◆ WORK TASK
Each record, exactly as written, should be printed again.

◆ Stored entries
....................

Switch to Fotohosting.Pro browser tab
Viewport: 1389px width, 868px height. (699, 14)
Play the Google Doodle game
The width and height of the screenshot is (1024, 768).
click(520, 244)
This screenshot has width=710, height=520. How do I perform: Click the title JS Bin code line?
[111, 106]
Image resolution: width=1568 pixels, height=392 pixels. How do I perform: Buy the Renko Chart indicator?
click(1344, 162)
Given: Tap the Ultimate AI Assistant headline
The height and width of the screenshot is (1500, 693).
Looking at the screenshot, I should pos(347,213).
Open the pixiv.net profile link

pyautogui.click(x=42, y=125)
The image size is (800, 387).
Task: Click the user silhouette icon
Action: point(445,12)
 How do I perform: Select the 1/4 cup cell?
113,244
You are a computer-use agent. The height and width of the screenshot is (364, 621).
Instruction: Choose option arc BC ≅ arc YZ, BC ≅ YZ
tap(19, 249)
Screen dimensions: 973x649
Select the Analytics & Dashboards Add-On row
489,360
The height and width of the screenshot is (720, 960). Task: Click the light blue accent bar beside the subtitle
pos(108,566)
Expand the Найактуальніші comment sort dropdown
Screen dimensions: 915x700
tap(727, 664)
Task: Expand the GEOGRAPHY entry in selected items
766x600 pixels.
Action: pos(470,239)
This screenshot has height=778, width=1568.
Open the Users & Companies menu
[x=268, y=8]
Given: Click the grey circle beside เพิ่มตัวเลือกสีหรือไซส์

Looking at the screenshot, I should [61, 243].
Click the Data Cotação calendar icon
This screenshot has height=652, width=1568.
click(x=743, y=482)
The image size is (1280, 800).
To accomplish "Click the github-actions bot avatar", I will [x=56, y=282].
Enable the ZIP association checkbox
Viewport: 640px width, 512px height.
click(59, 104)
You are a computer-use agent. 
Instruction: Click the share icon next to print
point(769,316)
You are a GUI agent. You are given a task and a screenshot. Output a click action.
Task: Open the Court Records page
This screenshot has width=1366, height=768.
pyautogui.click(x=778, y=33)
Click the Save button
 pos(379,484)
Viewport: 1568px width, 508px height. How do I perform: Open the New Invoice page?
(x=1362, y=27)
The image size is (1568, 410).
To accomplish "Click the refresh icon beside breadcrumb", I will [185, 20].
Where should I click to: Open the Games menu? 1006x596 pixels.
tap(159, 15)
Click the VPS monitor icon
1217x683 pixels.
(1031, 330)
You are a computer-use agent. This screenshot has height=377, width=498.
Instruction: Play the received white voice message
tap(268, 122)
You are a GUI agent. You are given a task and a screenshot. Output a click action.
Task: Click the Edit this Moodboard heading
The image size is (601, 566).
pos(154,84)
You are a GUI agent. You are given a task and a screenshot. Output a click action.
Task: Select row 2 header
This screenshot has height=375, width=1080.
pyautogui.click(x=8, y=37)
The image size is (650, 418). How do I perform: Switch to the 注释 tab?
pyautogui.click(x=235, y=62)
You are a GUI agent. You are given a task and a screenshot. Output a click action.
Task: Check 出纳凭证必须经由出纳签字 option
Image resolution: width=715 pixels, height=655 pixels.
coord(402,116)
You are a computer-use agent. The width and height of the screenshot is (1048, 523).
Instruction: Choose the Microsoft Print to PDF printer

....................

◆ RESPONSE AREA
Switch to Fotohosting.Pro browser tab
Viewport: 1389px width, 868px height. (699, 14)
Play the Google Doodle game
The width and height of the screenshot is (1024, 768).
click(520, 244)
This screenshot has width=710, height=520. How do I perform: Click the title JS Bin code line?
[111, 106]
Image resolution: width=1568 pixels, height=392 pixels. How do I perform: Buy the Renko Chart indicator?
click(1344, 162)
Given: Tap the Ultimate AI Assistant headline
The height and width of the screenshot is (1500, 693).
Looking at the screenshot, I should pos(347,213).
Open the pixiv.net profile link

pyautogui.click(x=42, y=125)
The image size is (800, 387).
Task: Click the user silhouette icon
Action: point(445,12)
 How do I perform: Select the 1/4 cup cell?
113,244
You are a computer-use agent. The height and width of the screenshot is (364, 621).
Instruction: Choose option arc BC ≅ arc YZ, BC ≅ YZ
tap(19, 249)
Screen dimensions: 973x649
Select the Analytics & Dashboards Add-On row
489,360
The height and width of the screenshot is (720, 960). Task: Click the light blue accent bar beside the subtitle
pos(108,566)
Expand the Найактуальніші comment sort dropdown
Screen dimensions: 915x700
tap(727, 664)
Task: Expand the GEOGRAPHY entry in selected items
766x600 pixels.
Action: pos(470,239)
This screenshot has height=778, width=1568.
Open the Users & Companies menu
[x=268, y=8]
Given: Click the grey circle beside เพิ่มตัวเลือกสีหรือไซส์

Looking at the screenshot, I should [61, 243].
Click the Data Cotação calendar icon
This screenshot has height=652, width=1568.
click(x=743, y=482)
The image size is (1280, 800).
To accomplish "Click the github-actions bot avatar", I will [x=56, y=282].
Enable the ZIP association checkbox
Viewport: 640px width, 512px height.
click(59, 104)
You are a computer-use agent. 
Instruction: Click the share icon next to print
point(769,316)
You are a GUI agent. You are given a task and a screenshot. Output a click action.
Task: Open the Court Records page
This screenshot has width=1366, height=768.
pyautogui.click(x=778, y=33)
Click the Save button
 pos(379,484)
Viewport: 1568px width, 508px height. How do I perform: Open the New Invoice page?
(x=1362, y=27)
The image size is (1568, 410).
To accomplish "Click the refresh icon beside breadcrumb", I will [185, 20].
Where should I click to: Open the Games menu? 1006x596 pixels.
tap(159, 15)
Click the VPS monitor icon
1217x683 pixels.
(1031, 330)
You are a computer-use agent. This screenshot has height=377, width=498.
Instruction: Play the received white voice message
tap(268, 122)
You are a GUI agent. You are given a task and a screenshot. Output a click action.
Task: Click the Edit this Moodboard heading
The image size is (601, 566).
pos(154,84)
You are a GUI agent. You are given a task and a screenshot. Output a click action.
Task: Select row 2 header
This screenshot has height=375, width=1080.
pyautogui.click(x=8, y=37)
The image size is (650, 418). How do I perform: Switch to the 注释 tab?
pyautogui.click(x=235, y=62)
You are a GUI agent. You are given a task and a screenshot. Output a click action.
Task: Check 出纳凭证必须经由出纳签字 option
Image resolution: width=715 pixels, height=655 pixels.
coord(402,116)
You are a computer-use agent. The width and height of the screenshot is (1048, 523).
Instruction: Choose the Microsoft Print to PDF printer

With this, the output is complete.